Saved entries ->
※ ※ ※

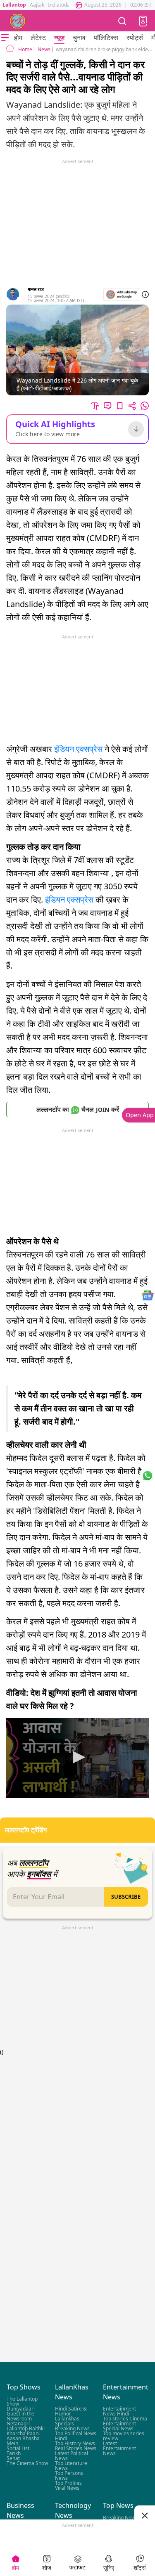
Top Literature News (71, 2466)
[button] (143, 21)
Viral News (67, 2487)
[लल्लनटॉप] (18, 21)
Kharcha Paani (23, 2433)
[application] (77, 1758)
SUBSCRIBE (126, 1896)
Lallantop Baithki (26, 2428)
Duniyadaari (21, 2408)
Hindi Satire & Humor (71, 2411)
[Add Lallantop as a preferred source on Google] (121, 294)
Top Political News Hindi (75, 2436)
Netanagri (18, 2423)
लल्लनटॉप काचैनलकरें (77, 1109)
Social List (18, 2448)
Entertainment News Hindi (119, 2411)
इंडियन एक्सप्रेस (78, 748)
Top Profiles (68, 2482)
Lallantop (14, 4)
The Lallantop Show (22, 2401)
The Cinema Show (27, 2463)
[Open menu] (5, 38)
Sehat (13, 2458)
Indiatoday (60, 4)
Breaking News (72, 2428)
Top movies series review (123, 2436)
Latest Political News (71, 2456)
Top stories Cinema (125, 2418)
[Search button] (122, 21)
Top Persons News (69, 2475)
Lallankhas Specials (67, 2421)
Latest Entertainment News (119, 2448)
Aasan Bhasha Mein (23, 2441)
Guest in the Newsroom (20, 2416)
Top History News (75, 2443)
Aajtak (37, 4)
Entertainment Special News (119, 2426)
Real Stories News (75, 2448)
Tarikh (14, 2453)
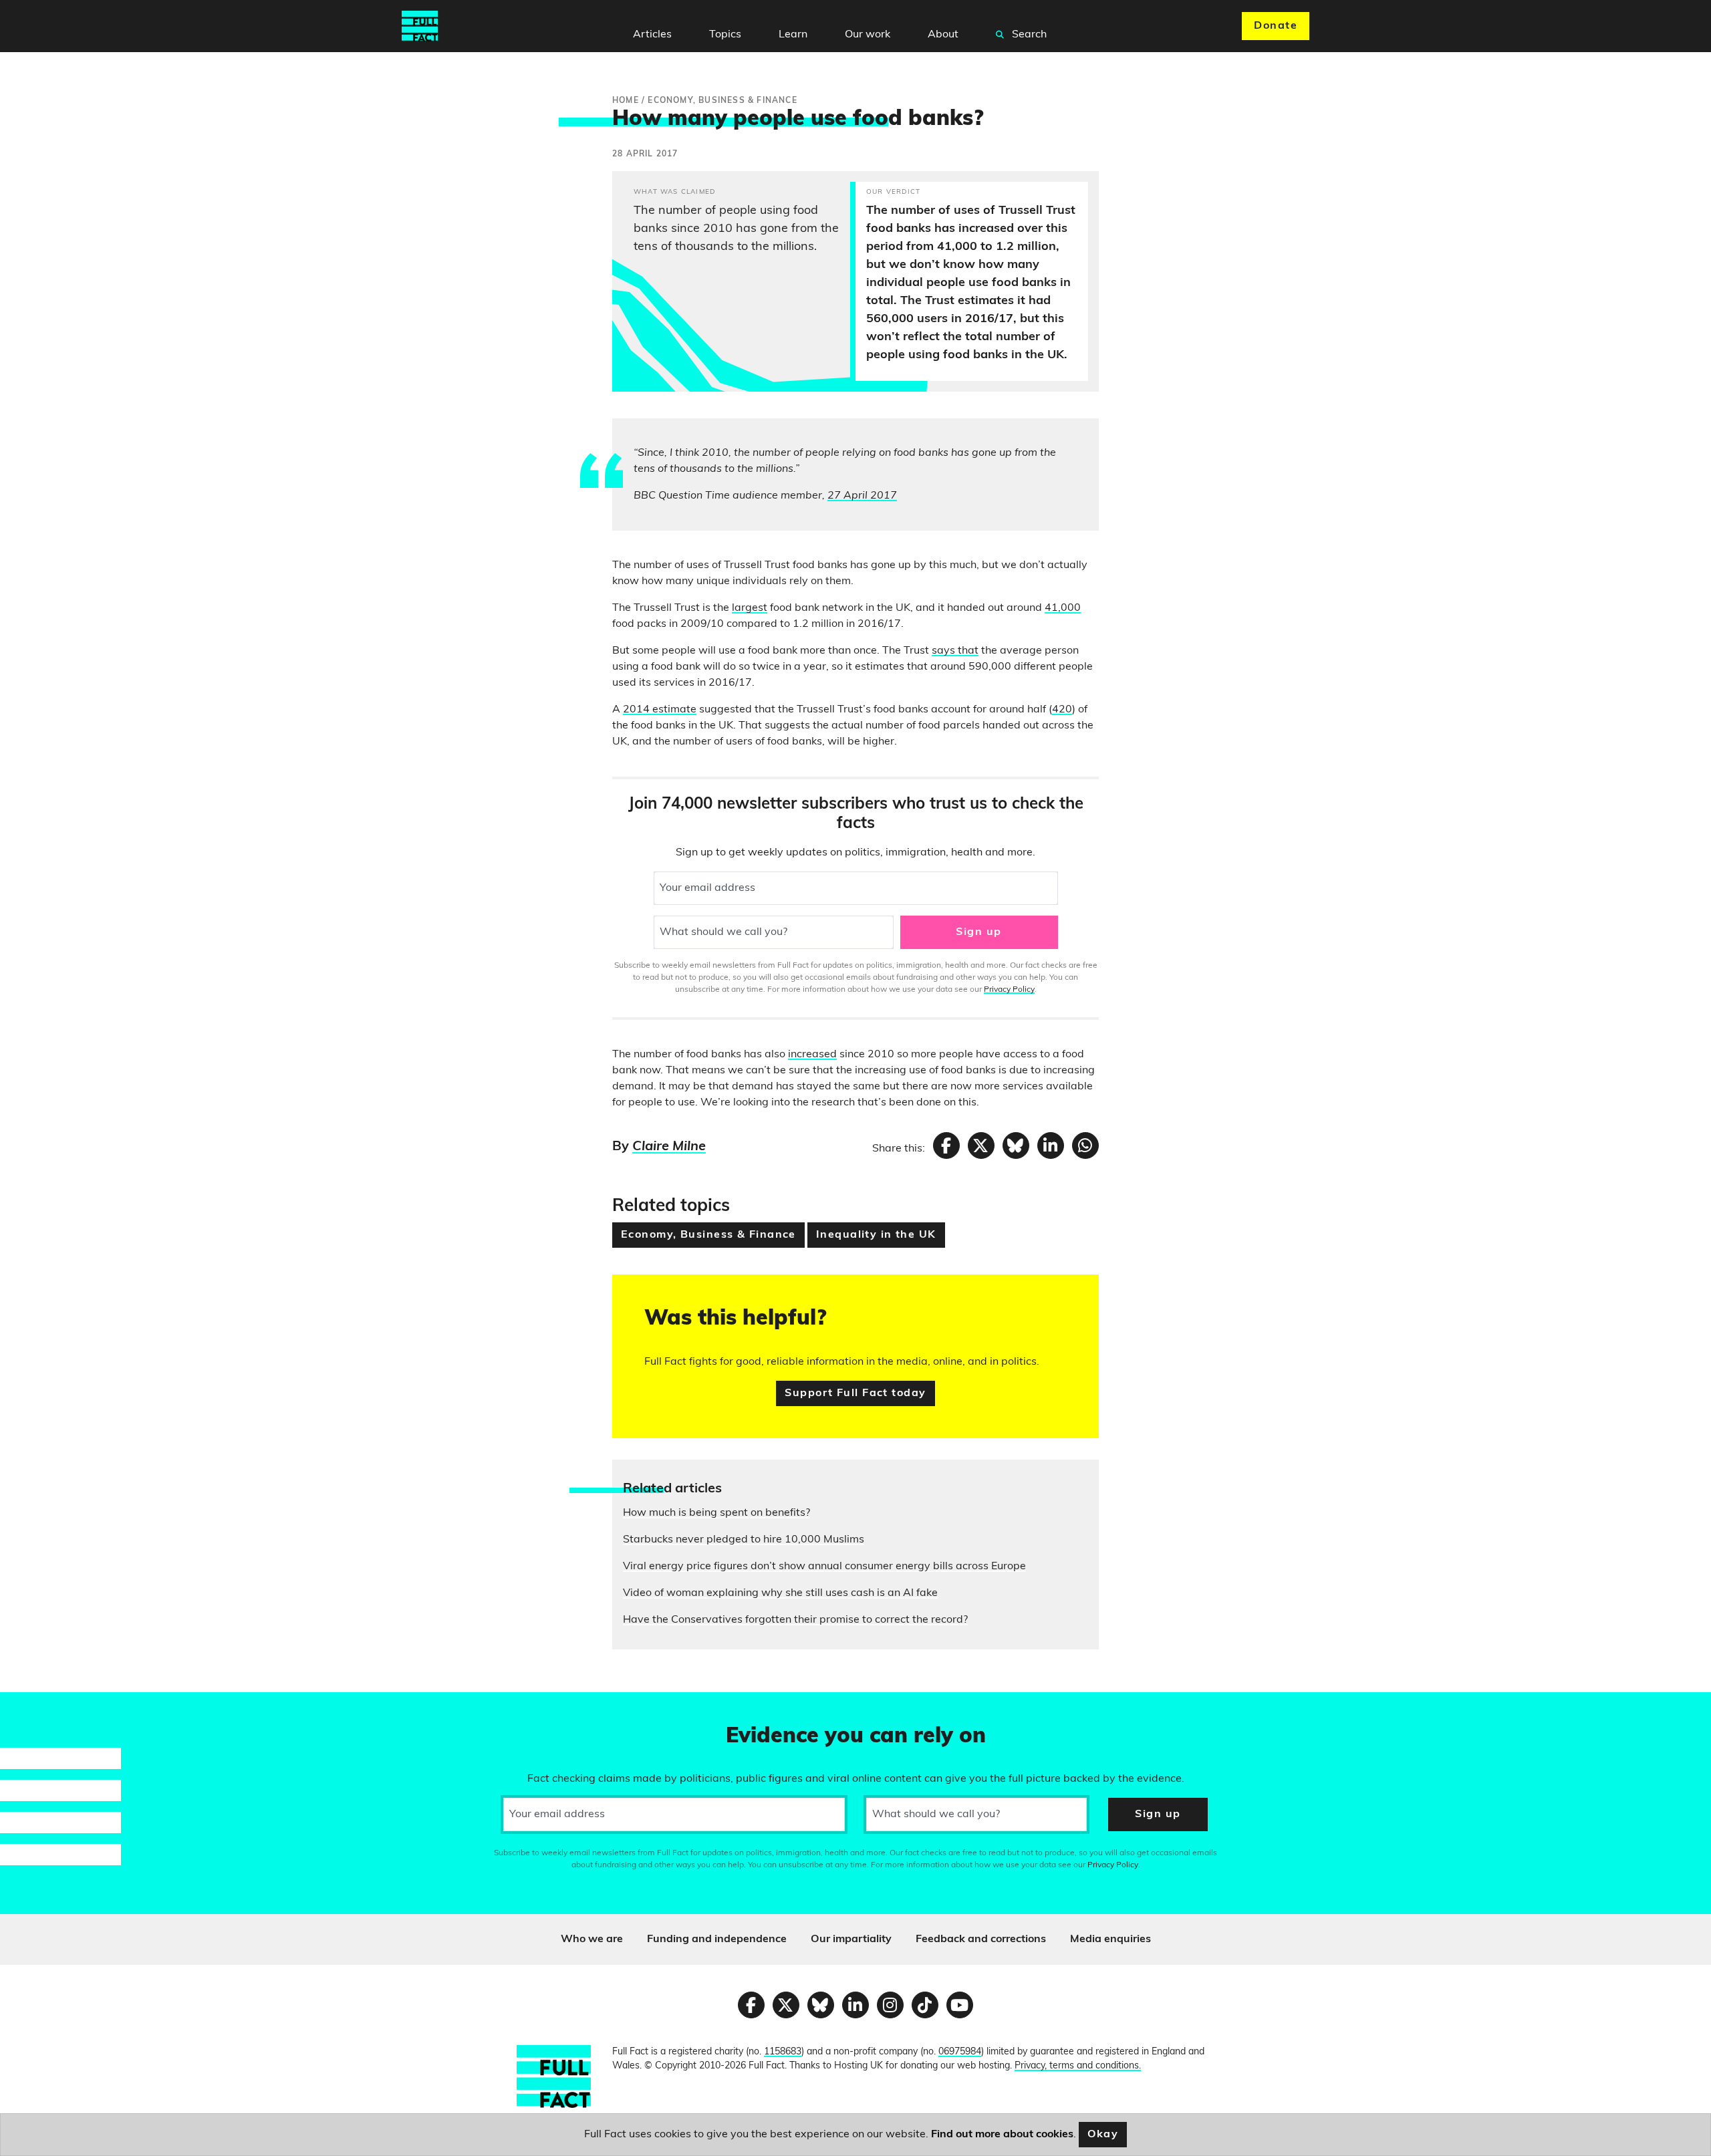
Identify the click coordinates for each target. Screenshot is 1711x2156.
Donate (1275, 26)
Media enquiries (1110, 1939)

※ ※ ※

PROBLEM STATEMENT -> Keep the pictures out and transcribe the entries exactly.

EXERCISE SOLUTION ->
Top Literature News (71, 2466)
[button] (143, 21)
Viral News (67, 2487)
[लल्लनटॉप] (18, 21)
Kharcha Paani (23, 2433)
[application] (77, 1758)
SUBSCRIBE (126, 1896)
Lallantop Baithki (26, 2428)
Duniyadaari (21, 2408)
Hindi Satire & Humor (71, 2411)
[Add Lallantop as a preferred source on Google] (121, 294)
Top Political News Hindi (75, 2436)
Netanagri (18, 2423)
लल्लनटॉप काचैनलकरें (77, 1109)
Social List (18, 2448)
Entertainment News Hindi (119, 2411)
इंडियन एक्सप्रेस (78, 748)
Top Profiles (68, 2482)
Lallantop (14, 4)
The Lallantop Show (22, 2401)
The Cinema Show (27, 2463)
[Open menu] (5, 38)
Sehat (13, 2458)
Indiatoday (60, 4)
Breaking News (72, 2428)
Top movies series review (123, 2436)
Latest Political News (71, 2456)
Top stories Cinema (125, 2418)
[Search button] (122, 21)
Top Persons News (69, 2475)
Lallankhas Specials (67, 2421)
Latest Entertainment News (119, 2448)
Aasan Bhasha Mein (23, 2441)
Guest in the Newsroom (20, 2416)
Top History News (75, 2443)
Aajtak (37, 4)
Entertainment Special News (119, 2426)
Real Stories News (75, 2448)
Tarikh (14, 2453)
Identify the click coordinates for each target. Screenshot is 1711x2156.
Donate (1275, 26)
Media enquiries (1110, 1939)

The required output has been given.